## Text for analysis

It has been several months since my last post. Mostly this is because of my medical process–and the fact that I have been in no shape to write these posts:-). But there is another reason. It has to do with where I am in my faith, and my ability to talk to you about it. So, here goes.
Before my stem cell transplant (SCT)–and more to the point, the extraordinarily toxic chemo I took to prepare for it–I talked a lot about faithfulness. I asked you to pray for me to be faithful. I talked about what that looks like in different situations. And when I entered the hospital, I prayed for that faithfulness constantly.
My first two weeks in the hospital went reasonably well. I experienced effects from the chemo and the treatment approach that I wasn’t prepared for, but I kept focused and constantly asked the Lord to let me be faithful.
Then I entered the darkness. Some of you are aware that my last few weeks in the hospital are mostly lost to me. Between the chemo, the medications, and some unexpected conditions (like over a week with pneumonia), I have little memory of this time. Most of what I do remember is dark. I lost the ability to distinguish reality from delusion or hallucination. I went days without sleep. And my ability to think clearly–even enough to remember to ask the Lord for help–was gone. I literally have never experienced anything as terrifying, and I am still affected by the terror of that time.
Then I came home from the hospital and spent the first week in excruciating pain, and dealing with some side effects I was never warned about.
So what does faithfulness look like when you are literally terrified? Not of death. Not of pain. But of the undefined and nebulous terror that has been embedded in my emotion and my mind. And how do I encourage others when I am searching for faithfulness, and experiencing flashes of terror based in something I don’t understand?
As the weeks have progressed, I have come to the conclusion that faithfulness hasn’t changed. The Lord let me experience these horrible things for a reason. He broke down my pride and belief that I could stand in my own faith. He gave me a glimpse of the darkness we need to warn people about–the darkness of separation from God. And he has made it clear that I can run to him without understanding, without figuring out exactly what I need, and with no strength in me at all. I can just run to him because I need him, and will be there.

## What is needed
Please return the part of the post on faithfulness from "Then I came" to "I don’t understand?", copied word for word. Work only from the post above.

## Record excerpts
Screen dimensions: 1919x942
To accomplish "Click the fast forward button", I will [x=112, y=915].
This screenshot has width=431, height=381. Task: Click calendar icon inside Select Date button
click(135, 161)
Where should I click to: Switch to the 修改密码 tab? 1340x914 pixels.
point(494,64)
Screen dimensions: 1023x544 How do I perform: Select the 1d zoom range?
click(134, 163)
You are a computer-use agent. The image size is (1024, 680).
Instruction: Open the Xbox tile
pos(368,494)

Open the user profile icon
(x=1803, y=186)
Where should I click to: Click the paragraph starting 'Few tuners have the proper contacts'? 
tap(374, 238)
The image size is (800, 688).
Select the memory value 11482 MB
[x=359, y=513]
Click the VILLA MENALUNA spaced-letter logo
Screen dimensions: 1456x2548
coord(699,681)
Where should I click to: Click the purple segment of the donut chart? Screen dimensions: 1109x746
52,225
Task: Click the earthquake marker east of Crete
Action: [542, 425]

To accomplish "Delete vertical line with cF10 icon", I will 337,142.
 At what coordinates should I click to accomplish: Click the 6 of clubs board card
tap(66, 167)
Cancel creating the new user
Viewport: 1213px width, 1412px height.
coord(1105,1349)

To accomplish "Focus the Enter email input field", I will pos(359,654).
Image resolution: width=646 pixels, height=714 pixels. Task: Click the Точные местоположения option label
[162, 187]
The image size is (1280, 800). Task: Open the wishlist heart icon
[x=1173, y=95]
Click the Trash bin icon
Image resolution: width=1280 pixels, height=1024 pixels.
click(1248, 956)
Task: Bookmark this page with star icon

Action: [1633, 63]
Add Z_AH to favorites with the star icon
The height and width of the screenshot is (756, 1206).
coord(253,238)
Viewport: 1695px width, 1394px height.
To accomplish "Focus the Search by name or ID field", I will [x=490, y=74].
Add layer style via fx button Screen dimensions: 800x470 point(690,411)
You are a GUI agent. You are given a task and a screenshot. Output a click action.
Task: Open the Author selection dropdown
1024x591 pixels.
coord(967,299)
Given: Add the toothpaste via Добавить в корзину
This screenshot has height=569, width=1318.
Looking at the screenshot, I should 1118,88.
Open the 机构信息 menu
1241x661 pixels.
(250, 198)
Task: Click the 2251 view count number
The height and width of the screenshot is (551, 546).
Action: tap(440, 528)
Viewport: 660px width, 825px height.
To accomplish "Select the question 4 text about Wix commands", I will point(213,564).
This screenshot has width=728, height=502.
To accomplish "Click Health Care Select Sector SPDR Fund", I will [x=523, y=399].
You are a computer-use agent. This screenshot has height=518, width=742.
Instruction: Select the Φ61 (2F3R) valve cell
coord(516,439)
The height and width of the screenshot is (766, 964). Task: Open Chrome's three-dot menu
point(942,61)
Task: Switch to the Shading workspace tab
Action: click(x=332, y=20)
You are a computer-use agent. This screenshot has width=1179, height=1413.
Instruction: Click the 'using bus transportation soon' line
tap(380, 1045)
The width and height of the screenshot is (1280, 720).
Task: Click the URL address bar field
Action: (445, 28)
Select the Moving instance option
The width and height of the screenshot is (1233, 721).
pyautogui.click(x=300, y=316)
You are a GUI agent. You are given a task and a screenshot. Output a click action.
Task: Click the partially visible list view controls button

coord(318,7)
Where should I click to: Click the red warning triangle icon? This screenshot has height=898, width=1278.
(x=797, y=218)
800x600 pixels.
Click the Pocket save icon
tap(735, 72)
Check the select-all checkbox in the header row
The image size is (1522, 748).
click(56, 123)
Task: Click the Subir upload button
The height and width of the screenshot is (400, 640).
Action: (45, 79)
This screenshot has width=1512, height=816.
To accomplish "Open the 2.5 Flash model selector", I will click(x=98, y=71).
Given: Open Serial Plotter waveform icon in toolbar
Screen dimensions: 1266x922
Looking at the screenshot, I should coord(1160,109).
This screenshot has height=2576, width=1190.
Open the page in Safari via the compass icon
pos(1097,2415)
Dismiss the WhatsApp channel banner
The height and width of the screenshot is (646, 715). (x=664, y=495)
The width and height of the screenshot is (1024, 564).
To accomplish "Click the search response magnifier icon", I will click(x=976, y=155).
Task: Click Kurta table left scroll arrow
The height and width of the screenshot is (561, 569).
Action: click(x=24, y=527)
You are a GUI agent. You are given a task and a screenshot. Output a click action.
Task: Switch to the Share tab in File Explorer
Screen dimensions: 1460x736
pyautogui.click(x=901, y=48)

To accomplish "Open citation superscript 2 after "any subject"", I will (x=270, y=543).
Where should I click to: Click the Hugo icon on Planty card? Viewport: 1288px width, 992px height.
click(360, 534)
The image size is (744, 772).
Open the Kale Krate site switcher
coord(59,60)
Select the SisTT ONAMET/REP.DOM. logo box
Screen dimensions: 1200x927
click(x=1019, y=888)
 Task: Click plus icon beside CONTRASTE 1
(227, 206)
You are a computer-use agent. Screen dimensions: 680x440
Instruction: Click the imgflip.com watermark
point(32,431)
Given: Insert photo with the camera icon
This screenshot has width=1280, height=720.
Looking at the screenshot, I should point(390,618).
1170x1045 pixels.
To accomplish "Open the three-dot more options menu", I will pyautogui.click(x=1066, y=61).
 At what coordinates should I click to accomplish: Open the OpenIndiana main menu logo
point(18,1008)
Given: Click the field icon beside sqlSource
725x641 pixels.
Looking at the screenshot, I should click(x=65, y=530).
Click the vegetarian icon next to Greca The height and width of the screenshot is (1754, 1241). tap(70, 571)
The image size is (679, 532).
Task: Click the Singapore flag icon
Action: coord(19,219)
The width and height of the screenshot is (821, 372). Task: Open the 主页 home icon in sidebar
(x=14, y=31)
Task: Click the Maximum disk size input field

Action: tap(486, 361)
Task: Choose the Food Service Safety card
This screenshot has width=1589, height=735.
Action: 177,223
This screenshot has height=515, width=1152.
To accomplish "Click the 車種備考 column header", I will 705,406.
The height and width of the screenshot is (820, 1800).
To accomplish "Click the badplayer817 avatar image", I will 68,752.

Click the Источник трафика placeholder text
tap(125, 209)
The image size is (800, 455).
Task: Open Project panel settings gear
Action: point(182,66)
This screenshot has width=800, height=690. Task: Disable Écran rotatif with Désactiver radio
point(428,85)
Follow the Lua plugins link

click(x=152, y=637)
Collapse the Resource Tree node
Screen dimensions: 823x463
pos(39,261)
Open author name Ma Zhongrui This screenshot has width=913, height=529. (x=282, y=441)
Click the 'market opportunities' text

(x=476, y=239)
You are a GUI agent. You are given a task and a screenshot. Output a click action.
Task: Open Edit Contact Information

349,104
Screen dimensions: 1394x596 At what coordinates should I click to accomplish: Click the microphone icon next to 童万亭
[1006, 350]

## Answer for the task
Then I came home from the hospital and spent the first week in excruciating pain, and dealing with some side effects I was never warned about.
So what does faithfulness look like when you are literally terrified? Not of death. Not of pain. But of the undefined and nebulous terror that has been embedded in my emotion and my mind. And how do I encourage others when I am searching for faithfulness, and experiencing flashes of terror based in something I don’t understand?